Africa is home to the world's youngest population, with 70% of people under the age of 30
The story of healthcare in Africa is not all dire. With the youngest population in the world (70% of sub-Saharan Africa is under the age of 30) and an incredible ability to innovate in the face of challenges, Africa is capable of rising to the challenge of developing agile, sustainable, and scalable healthcare solutions to keeps its people healthy and productive. A vital and healthy population can help propel Africa into the next century of prosperity. Some studies have suggested that a one-year increase in life expectancy could lead to an increase in GDP per capita by about 4%. For Africa to become the next manufacturing hub like China or the source of skilled tech resources like India within the next 20 years, the time for action is now.
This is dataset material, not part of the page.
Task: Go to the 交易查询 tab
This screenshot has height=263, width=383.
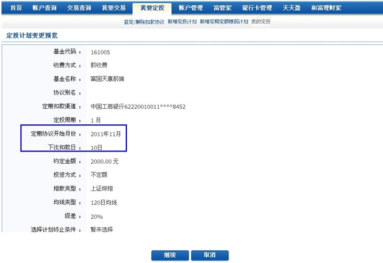Action: coord(79,8)
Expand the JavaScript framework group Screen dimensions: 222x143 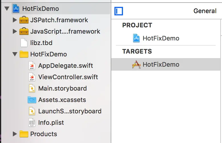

To mitigate these challenges facing healthcare in Africa, I have developed a three-fold mission:
To define the key problems of affordability, quality, and equitable access
To propose solutions to these problems
To partner with private and public stakeholders to deliver these solutions.
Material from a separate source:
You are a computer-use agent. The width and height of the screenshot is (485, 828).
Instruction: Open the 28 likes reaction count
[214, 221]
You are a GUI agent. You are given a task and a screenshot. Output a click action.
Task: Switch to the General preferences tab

So, what can readers expect to see in this blog? My target readership is both African and non-African, cutting across stakeholders such as policy makers, investors, medical personnel, students, humanitarians, ordinary citizens, knowledge seekers, representatives from both for-profit and non-profit organizations, including pharmaceutical companies, and more. Readers can expect the following from this blog:
Solution-focused analysis of the key healthcare issues facing African countries built around this 6-piece framework that was inspired by Ezekiel Emanuel's book "Which Country Has the World's Best Health Care?"):
Coverage
Financing
Payment and Reimbursement
Delivery of Healthcare Services (Infrastructure and Human Resources)
Pharmaceuticals
Innovation
Country spotlights highlighting the practices that model countries are employing successfully to keep their populations healthy and productive—showcasing lessons that African countries can learn from them, and, hopefully, impart to others.
Synthesis of my conversations with healthcare stakeholders inside and outside Africa.
First-hand account of my interactions with various health systems in different countries and what learnings can be applied to African countries.
This blog is only my starting point to help improve healthcare in sub-Saharan Africa. Let's embark on this journey together.